Imports the libraries we need.
import os
import pandas as pd
import matplotlib.pyplot as plt
import seaborn as sns
sns.set()
%matplotlib inline
from itertools import combinations
from collections import Counter
path = os.path.abspath('D:\DKTA\Tai lieu\github\project\Sales-Reporting\Sales-Reporting-main\data'
files = os.listdir(path)
df = pd.DataFrame()
for file in files:
if file.endswith('.csv'):
filepath = path + '\\' + file
df = df.append(pd.read_csv(filepath), ignore_index=True)
df.head()
We have DataFrame: df with 6 columns: Order ID, Product, Quantity Ordered, Price Each, Order Date, Purchase Address
With code: df.shape will return the shape of df: 186850 rows and 6 columns
2. Process data
In the dataset have 545 values null of each columns. We drop mising values
Cast a pandas object to a specified dtype and add new column: day, month, sales, city
# Cast a pandas object to a specified dtype
df = df.astype({'Product':'category',
'Quantity_Ordered':'int',
'Price_Each':'float',
'Quantity_Ordered':'int'})
df['Order_Date'] = pd.to_datetime(df['Order_Date'])
df['day'] = pd.DatetimeIndex(df['Order_Date']).day
df['month'] = pd.DatetimeIndex(df['Order_Date']).month
# Add new column: calculate total, city
df['Sales'] = df['Quantity_Ordered'] * df['Price_Each']
df['City'] = df['Purchase_Address'].apply(lambda x: x.split(',')[1])
df.head()
Creat dataframe groupby Product
all_products = df.groupby('Product').sum()['Quantity_Ordered']
prices = df.groupby('Product').mean()['Price_Each']
total = df.groupby('Product').sum()['Sales']
df_quantity_price = pd.concat([all_products, prices, total], axis=1)

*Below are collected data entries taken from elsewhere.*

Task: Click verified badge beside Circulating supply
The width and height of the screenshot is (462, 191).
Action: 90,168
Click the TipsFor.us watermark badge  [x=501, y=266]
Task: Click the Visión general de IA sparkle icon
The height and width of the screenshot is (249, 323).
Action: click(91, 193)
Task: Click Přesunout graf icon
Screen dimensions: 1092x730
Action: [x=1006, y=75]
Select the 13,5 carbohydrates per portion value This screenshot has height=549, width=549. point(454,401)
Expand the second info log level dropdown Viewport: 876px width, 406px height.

df_quantity_price.sort_values(by='Quantity_Ordered', ascending=False, inplace=True)
df_quantity_price
3. Visualization
- Visualization Quantity Ordered of each product with Price and Sales
# What product sold the most? price of product and revenue of each product
fig, ax1 = plt.subplots(2, figsize=(12, 8))
x = df_quantity_price.index
y1 = df_quantity_price['Quantity_Ordered']

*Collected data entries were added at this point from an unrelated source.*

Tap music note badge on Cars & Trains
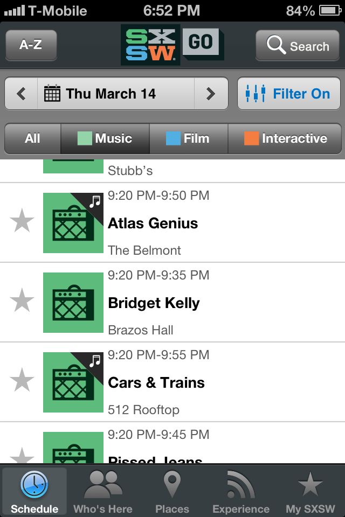point(95,360)
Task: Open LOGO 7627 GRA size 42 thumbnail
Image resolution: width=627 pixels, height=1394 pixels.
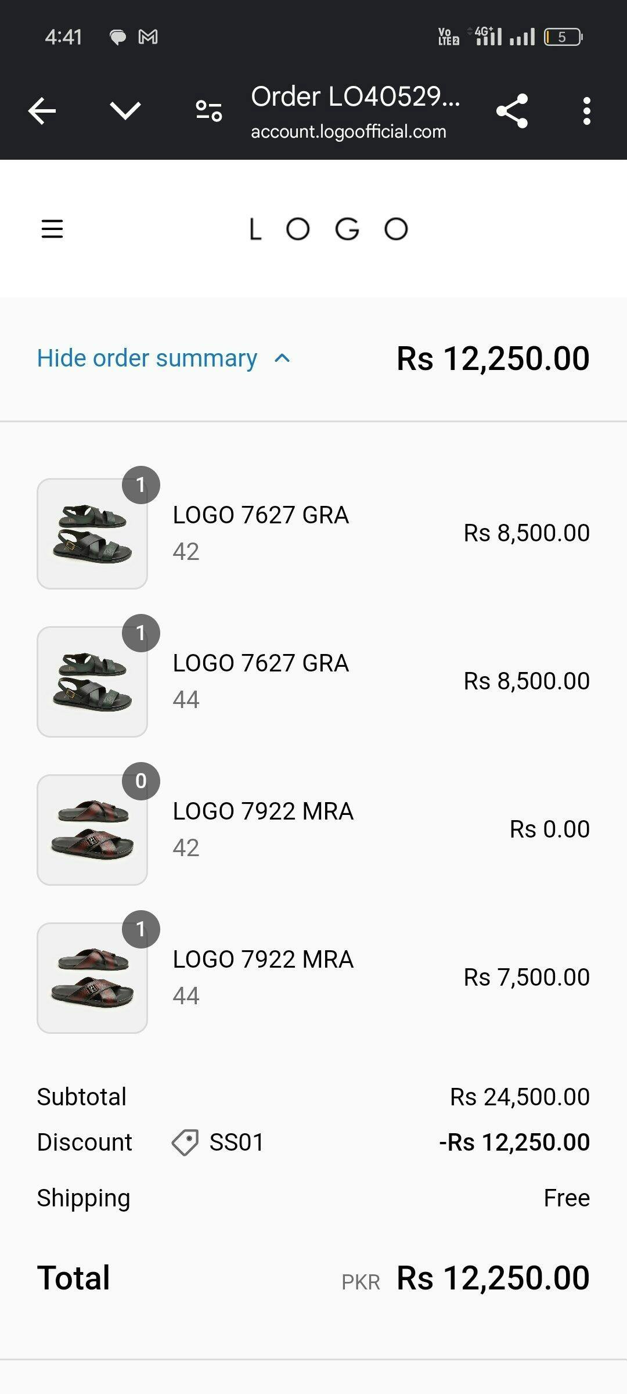Action: click(x=92, y=534)
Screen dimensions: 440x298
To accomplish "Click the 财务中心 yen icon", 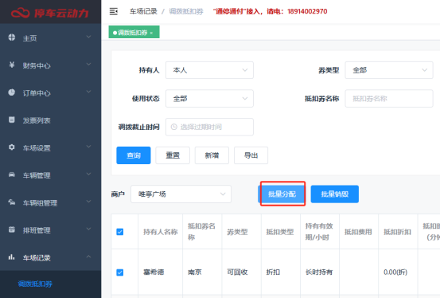I will click(x=11, y=65).
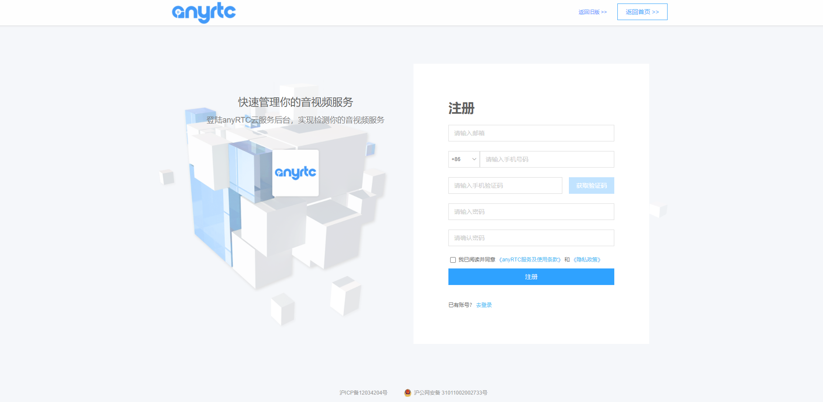Screen dimensions: 823x402
Task: Click the anyrtc logo card on the cube
Action: pos(296,173)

y2 = df_quantity_price['Sales']
y3 = df_quantity_price['Price_Each']
ax1[0].bar(x, y1, color='g')
ax1[0].set_ylabel('Quantity Ordered', color='g', size=14)
ax1[0].set_xticklabels(x, rotation=45, size=12, ha='right')

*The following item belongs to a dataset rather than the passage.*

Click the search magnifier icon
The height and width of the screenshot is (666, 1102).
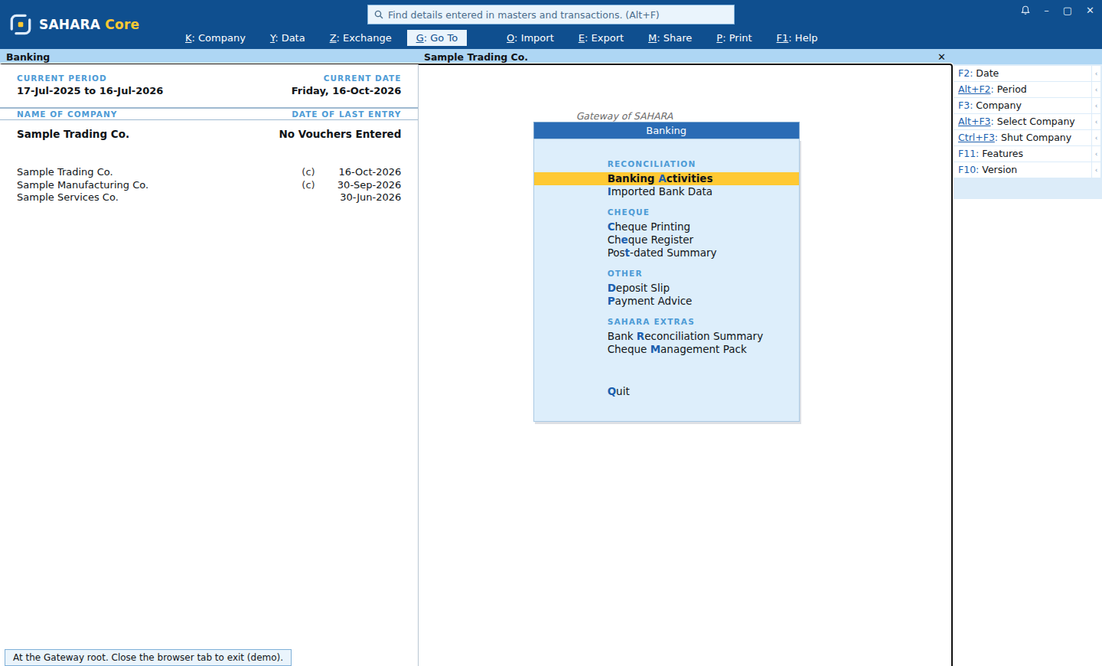378,15
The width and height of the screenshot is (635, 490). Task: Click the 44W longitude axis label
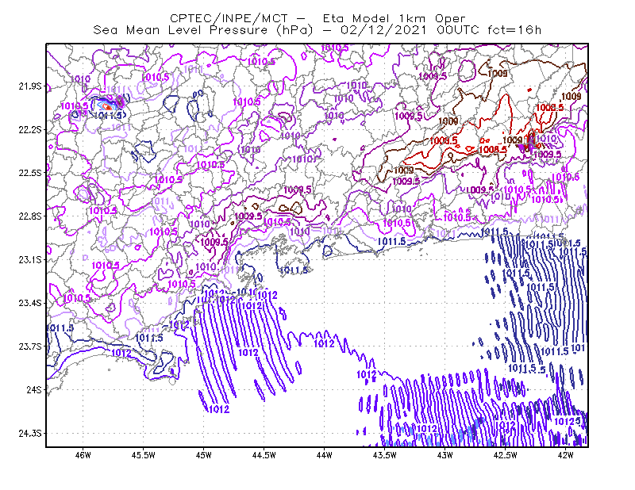325,456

ax1[0].set(xticklabels=[])
ax1[0].grid(False)
ax2 = ax1[0].twinx()
ax2.plot(x, y2, 'r')
ax2.set_ylabel('Sales', color='r', size=14)
ax2.set(xticklabels=[])
ax2.grid(False)
ax1[1].bar(x, y1, color='g')
ax1[1].set_xlabel('Products')
ax1[1].set_ylabel('Quantity Ordered', color='g', size=14)
ax1[1].set_xticklabels(x, rotation=45, size=12, ha='right')
ax1[1].grid(False)
ax3 = ax1[1].twinx()
ax3.plot(x, y3, 'r')
ax3.set_ylabel('Price Each', color='r', size=14)
ax3.grid(False)
plt.show()
+ Low-priced products have higher sales.
+ Price and sales have linear relationships.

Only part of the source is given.